What you will do -
What's needed is an exact copy of all the data below, without pictures.

- - -

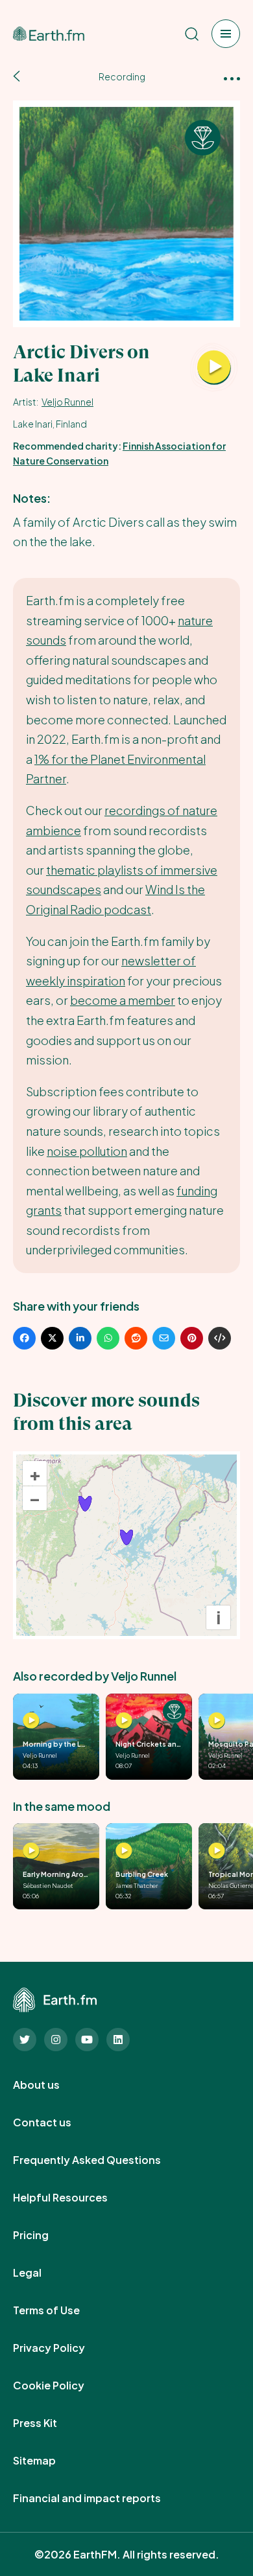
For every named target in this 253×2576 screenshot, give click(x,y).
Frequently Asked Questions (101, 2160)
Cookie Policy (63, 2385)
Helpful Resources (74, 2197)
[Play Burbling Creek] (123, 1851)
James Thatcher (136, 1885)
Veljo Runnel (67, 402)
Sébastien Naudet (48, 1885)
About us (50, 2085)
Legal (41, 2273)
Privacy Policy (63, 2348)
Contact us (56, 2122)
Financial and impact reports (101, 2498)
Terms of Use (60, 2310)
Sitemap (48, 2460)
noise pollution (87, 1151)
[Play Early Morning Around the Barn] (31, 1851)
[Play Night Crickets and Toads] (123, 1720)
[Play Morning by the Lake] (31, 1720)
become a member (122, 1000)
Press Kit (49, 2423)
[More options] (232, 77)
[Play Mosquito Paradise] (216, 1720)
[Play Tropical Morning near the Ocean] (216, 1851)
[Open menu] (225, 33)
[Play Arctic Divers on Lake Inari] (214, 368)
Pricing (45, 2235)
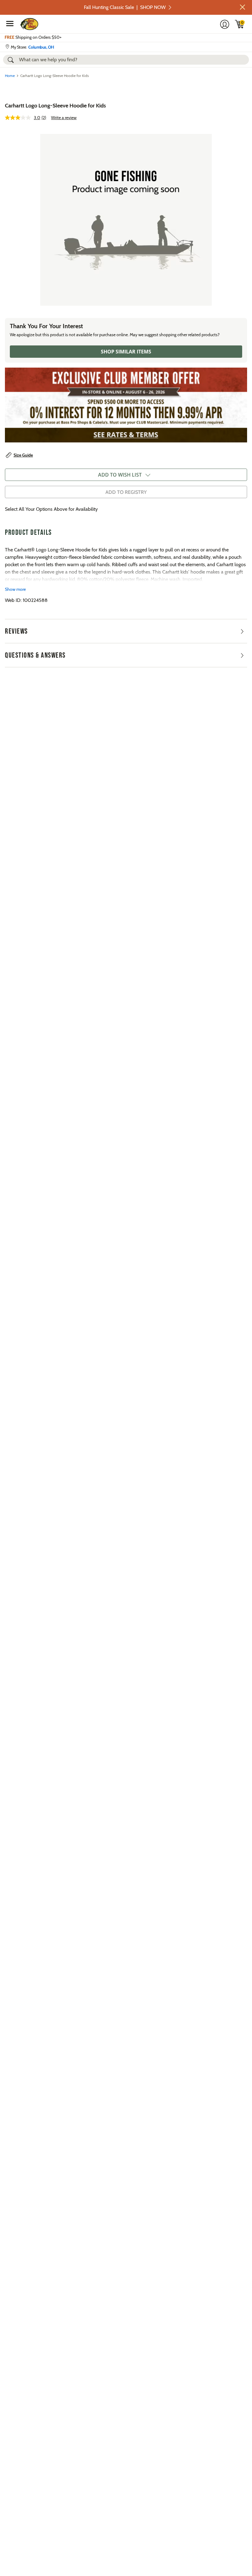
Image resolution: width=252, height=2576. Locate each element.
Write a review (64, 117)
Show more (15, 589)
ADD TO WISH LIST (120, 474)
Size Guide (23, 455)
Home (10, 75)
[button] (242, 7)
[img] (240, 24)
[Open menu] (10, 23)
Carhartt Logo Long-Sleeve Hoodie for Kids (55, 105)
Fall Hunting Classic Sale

- - -

Answer section -
For every named target in this 253×2576 screenshot, give click(x,y).
Frequently Asked Questions (101, 2160)
Cookie Policy (63, 2385)
Helpful Resources (74, 2197)
[Play Burbling Creek] (123, 1851)
James Thatcher (136, 1885)
Veljo Runnel (67, 402)
Sébastien Naudet (48, 1885)
About us (50, 2085)
Legal (41, 2273)
Privacy Policy (63, 2348)
Contact us (56, 2122)
Financial and impact reports (101, 2498)
Terms of Use (60, 2310)
Sitemap (48, 2460)
noise pollution (87, 1151)
[Play Early Morning Around the Barn] (31, 1851)
[Play Night Crickets and Toads] (123, 1720)
[Play Morning by the Lake] (31, 1720)
become a member (122, 1000)
Press Kit (49, 2423)
[More options] (232, 77)
[Play Mosquito Paradise] (216, 1720)
[Play Tropical Morning near the Ocean] (216, 1851)
[Open menu] (225, 33)
[Play Arctic Divers on Lake Inari] (214, 368)
Pricing (45, 2235)
Image resolution: width=252, height=2576. Locate each element.
Write a review (64, 117)
Show more (15, 589)
ADD TO WISH LIST (120, 474)
Size Guide (23, 455)
Home (10, 75)
[button] (242, 7)
[img] (240, 24)
[Open menu] (10, 23)
Carhartt Logo Long-Sleeve Hoodie for Kids (55, 105)
Fall Hunting Classic Sale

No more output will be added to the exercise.